- Problem to solve -
Pull out each line of the records that contains the word "screenshot" and list those lines.

(Items from a dataset)
====
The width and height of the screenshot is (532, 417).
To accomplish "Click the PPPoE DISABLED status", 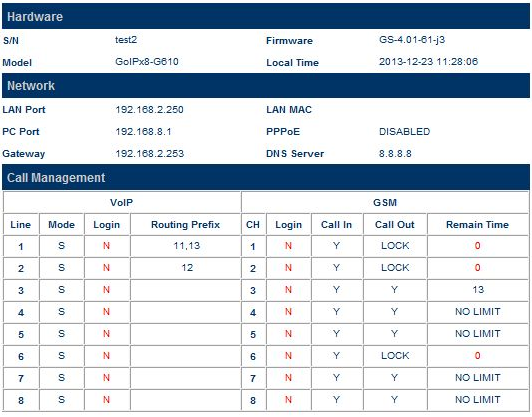I will coord(404,132).
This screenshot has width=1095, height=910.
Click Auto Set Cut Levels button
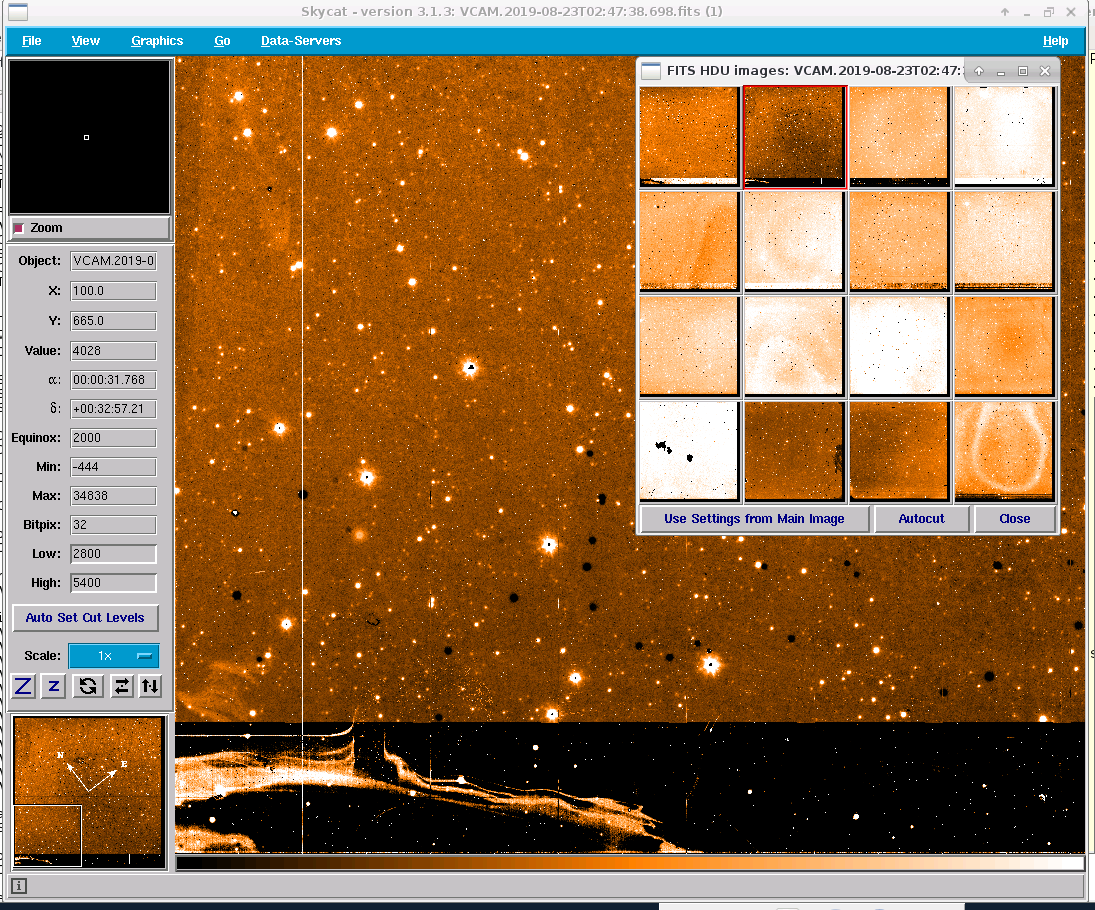(85, 618)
====
- The completed task -
The width and height of the screenshot is (532, 417).
This screenshot has width=1095, height=910.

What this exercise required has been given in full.